Pembe yalanlardan değildi bu yalan.

Pembeliği zamanla kan kırmızısı olacaktı.

En sonunda benden ayrılıp yüzüme hüzünlü bir tebessümle baktı. Gülümsemesine karşılık verdim ve ona gülümsedim.

"E unutuldum mu şu an ben?"dedi Eflal.

"Seni unutmayaaaa ömrüm yeter miiiiii!"dedim Eflal'e bağırarak.

Kahkaha atarak gelip bize sarıldı. En sonunda Aden de geldi ve biz dördümüz yıllar sonra yine bir aradaydık.

Ve bitmesini hiç istemiyordum.

En sonunda ayrıldığımızda birbirimize bakıp güldük.

"Eee, niye dövdünüz cidden biyolojik babamı?"

"Konuşuruz bunları şimdi acelesi yok, eee ne yapıyoruz?"dedi Aden.

"Önce babamla ilgileneyim"dedi imayla göz devirerek. Yanına gidip kolundan tuttu ve yavaşça kaldırdı.
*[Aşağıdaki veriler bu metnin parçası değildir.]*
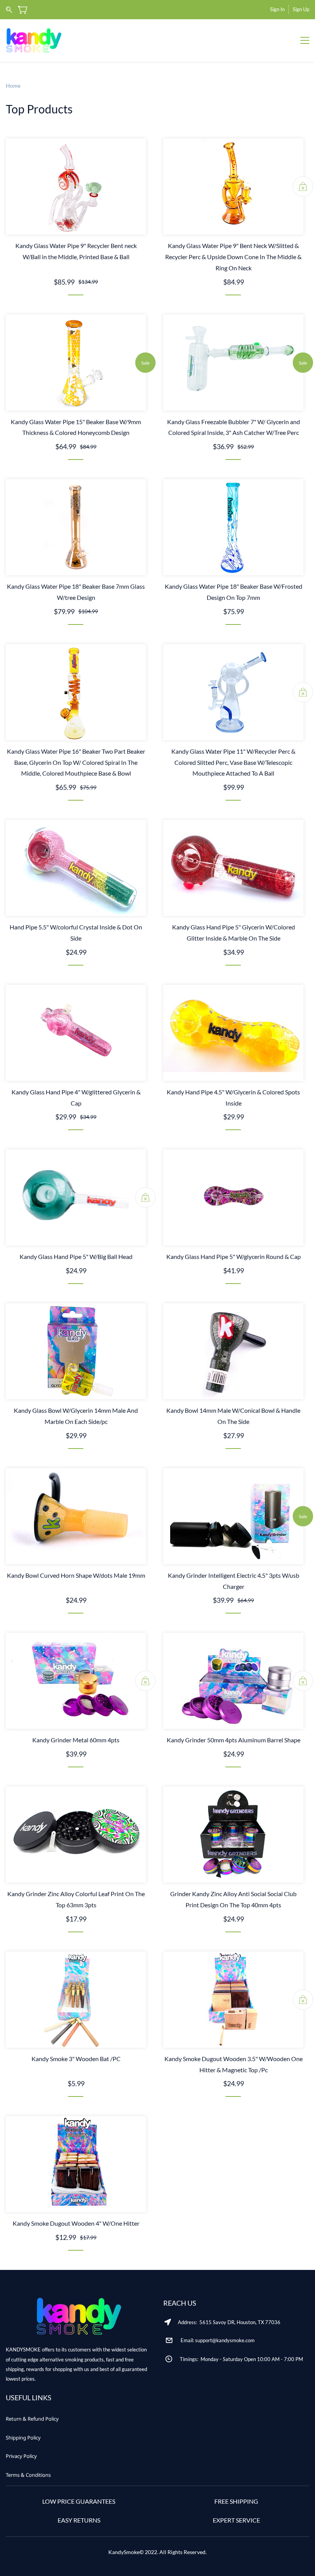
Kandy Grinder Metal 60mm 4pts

"Bak gör kızım kimlerle arkadaşlık ettiğini, koskoca adamım ben! Siz kime saldırıyorsunuz?"

"Sen hala konuşuyor musun?"dedim dik dik bakarak.

"Sizi şikayet edeceğim!"

"Bak sen hala kaşınıyorsun.."

"Bir saniye Umay.."dedi Kumsal ve devam etti. "Sen kimi şikayet ediyorsun baba?"

"Bu arkadaş bozuntularını! Benim de arkadaşlarım var!"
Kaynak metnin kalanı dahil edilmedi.